Of course, it does help that there’s less than two weeks until camp Yeshua! There’s so many people that I can’t wait to meet, to re-meet, to see after such a long time… and there are people that I’m not in a particularly big rush to see… … but everything will work out if it’s meant to, and I think camp will, once again, be a WONDERFUL experience!

Real update later, I promise. I’m such a slack-off.

Growing Up

Thursday, June 23rd, 2005

I’m beginning to learn that growing up can really be tough. You’re a kid and everything is so simple… you love your parents, your parents love you, and the biggest trial in your life is that you can’t go out and play as long as you really want to. And then you get to be about fifteen and you’re really a teenager… thinking that you’re falling in love or thinking that you’re really too old for all of this nonsense… when in both counts you’re really not.

And then you’re eighteen with younger kids at home… and you’re getting more and more responsibilities.
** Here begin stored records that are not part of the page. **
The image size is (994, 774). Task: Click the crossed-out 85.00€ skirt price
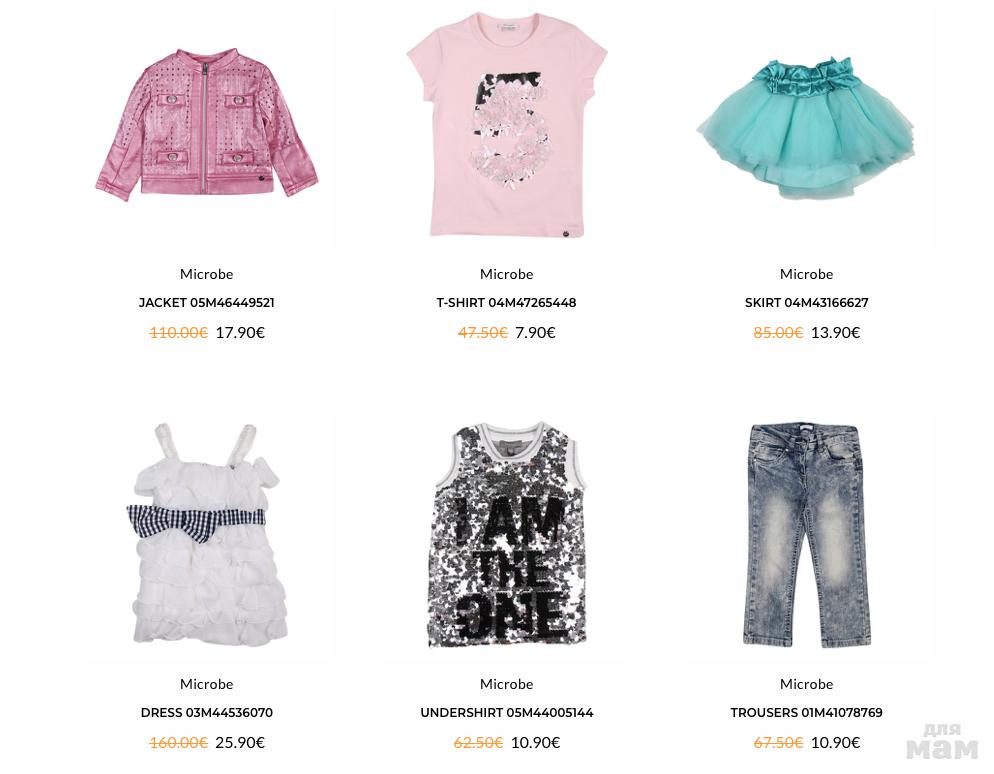pyautogui.click(x=778, y=333)
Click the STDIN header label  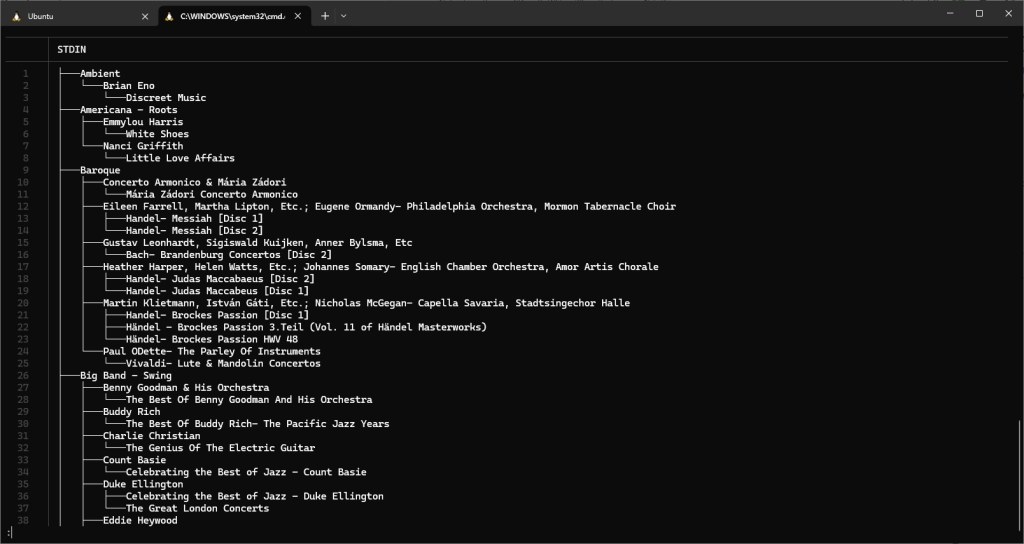point(71,49)
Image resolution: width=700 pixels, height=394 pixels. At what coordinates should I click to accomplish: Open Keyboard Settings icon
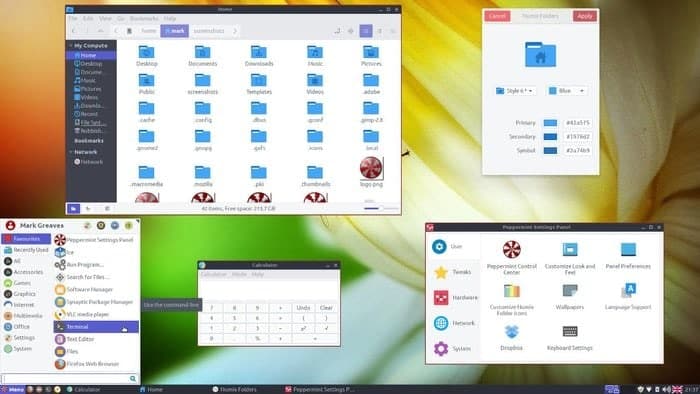point(570,332)
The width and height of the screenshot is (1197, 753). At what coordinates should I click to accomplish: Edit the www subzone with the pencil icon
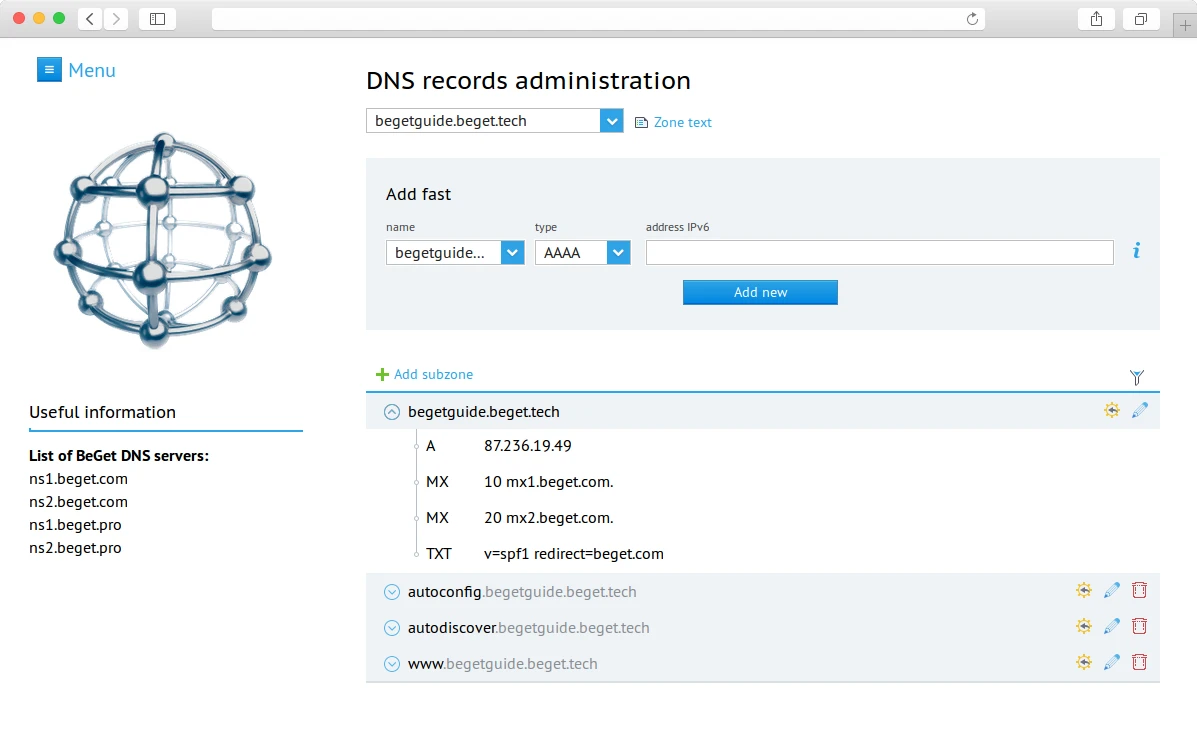click(x=1112, y=662)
Your parents lean on you a little more to  help bring up the preschoolers, but when you act on your resposibility, “you’re not the parent.” It’s a total and complete time of limbo… too old to really be  a teenager and run around being stupid, but too young to really fit in with the adult crowd. Too old to be worried about the daily life of  high school, but too young to be a true college student.

You already realized that your parents weren’t perfect… that one shocking day when you’re getting to almost be a teenager and you realize that your parents aren’t exactly God and sometimes they do things wrong or just not right… but as you’re starting to enter their world you realize that there are a lot of things your parents do that you don’t agree with. But since you’re in limbo, there’s not a whole lot you can do about it. Too old to sit there, mindlessly agreeing, but too young to truly do something about it.

And there’s certain rules that were made when you were a rebellious young teenager that maybe no longer apply, but nobody is making a move to abolish them. Yes, it made sense when your father said no to makeup at eleven, but maybe now that you’re eighteen you think you’re old enough to handle it. And now that you are eighteen, you have no clue what to do with it,  because there really is more important stuff to worry about right now.

Like how all of a sudden you’re being thrust into this adult world you’ve been existing in but never really a part of… you have to make lifelong decisions all of a sudden and your parents expect you to take full responsibility and act on your own initiative and be totally prepared for life in general, but yet they still treat you as a child and make these insane rules and are still generally controlling… eighteen in a time of limbo.

And all of the stupid things start piling up… like how they want you to strike out on your own and have a job, a liscense, and a car, but yet they’re too busy to take me driving or to take me somewhere to pick up job applications.

I love my parents, don’t get me wrong, but when something stupid crops up, like the fact that I truly want to be able to be friends with and help the only daughter of a family we’re practically having a feud with… I just want to scream.